Best Deep Cut:  Slice of Your Pie

#3: 

Motley Crue-1994

This was the first Motley album sans Neil, featuring John Corabi on lead vocals.  Corabi’s vocal range and strong rhythm guitar skills technically made the Crue a better band, however, not a more successful one.  Fans could not get past the fact that Neil was out of the mix, and the transition of the average rock fan’s taste toward Nirvana, Pearl Jam, and Soundgarden didn’t help matters either.  Commercially, Motley Crue, the album flopped.

Musically, the self-titled record was a brilliant curveball.  The band experimented with a harder edge, made possible by the talents Corabi brought to the table.  No longer did Sixx need to write songs that fit Neil’s vocal range.  The result was a collection of hard rock, blues, with a little psychedelic thrown in.  If you haven’t given this album a listen, go for it!

Best Song:  Misunderstood

Best Deep Cut:  Til Death Do Us Part

#2: 

Shout At The Devil-1983

Masterpiece!  This was Motley Crue with a larger recording budget and the same hunger they brought with them when recording their debut (more on that album coming up).  In fact, for decades, I would have put this record at number one on this list.  Alas, it’s the instrumental, God Bless the Children of the Beast, and the cover of the Beatle’s, Helter Skelter, that push it down to the runner up position.   I must admit, I hit the “SKIP” button when those two tracks come on.

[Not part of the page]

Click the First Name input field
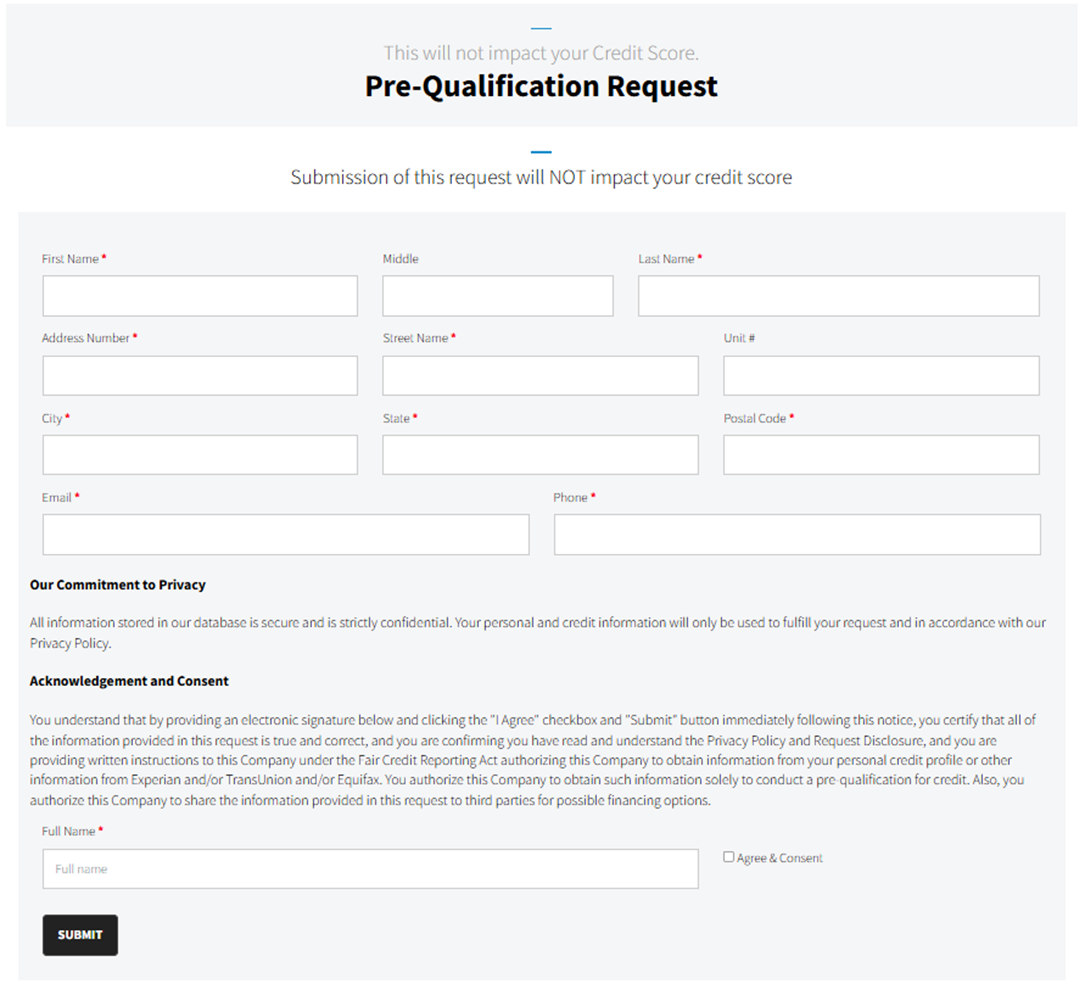click(x=199, y=296)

As for the rest of the album, WOW!  There are classics everywhere, from the title cut, the brilliant Looks That Kill, single Too Young to Fall in Love, plus the amazing deep cuts, Bastard, Red Hot, Knock ‘Em Dead Kid, and Ten Seconds to Love.  The band, to an 11-year-old kid in 1983, sounded dangerous, while still maintaining that raw sound that more commercially successful bands can afford to get away from.  My point here is that there is really something special about this band when it sounds raw.

Anyway, I need to get off this album before I flip it back to number one!

Best Song:  Looks That Kill, but there are plenty of challengers!

Best Deep Cut:  Knock ‘Em Dead Kid

#1: 

Too Fast For Love-1981

The debut.  The album where Nikki Sixx put his vision of what a rock band should look, sound, and feel like forward to the people.  Stunning visuals that attract the kids?  Check.  Pretty boy frontman to lure the ladies?  Check.  Wild and crazy antics, tales of booze, drugs, and womanizing to bring in the dudes?  Plenty.

As I get older, I gravitate to this record when I feel like listening to Motley Crue.  I can close my eyes and feel the hunger to climb out of the gutters to stardom.  These four guys were destined for greatness and in this album, you can feel their desire for doing whatever it took to make it happen.

Too Fast For Love starts out with my all-time favorite Crue song, Live Wire.  While many bands have been known to promote their best song out of the gate, Motley was able to back it up, not only on this album alone, but throughout the next decade.  Some albums were much stronger than others, however, there were always enough hits to get them through.

I love the punkish, almost new wave feel that the band combines with their main calling card of hard rock.  Come on and Dance, Public Enemy #1, the beautifully haunting, Merry Go Round, and Take Me to the Top close out a robust side one. 

Meanwhile, side two is no slouch, containing the underrated, Starry Eyes, the punky title cut, and the ballad turned rocker, On with the Show.  It’s a short and precise record that makes the listener of this new group take notice and anticipate what could possibly come next.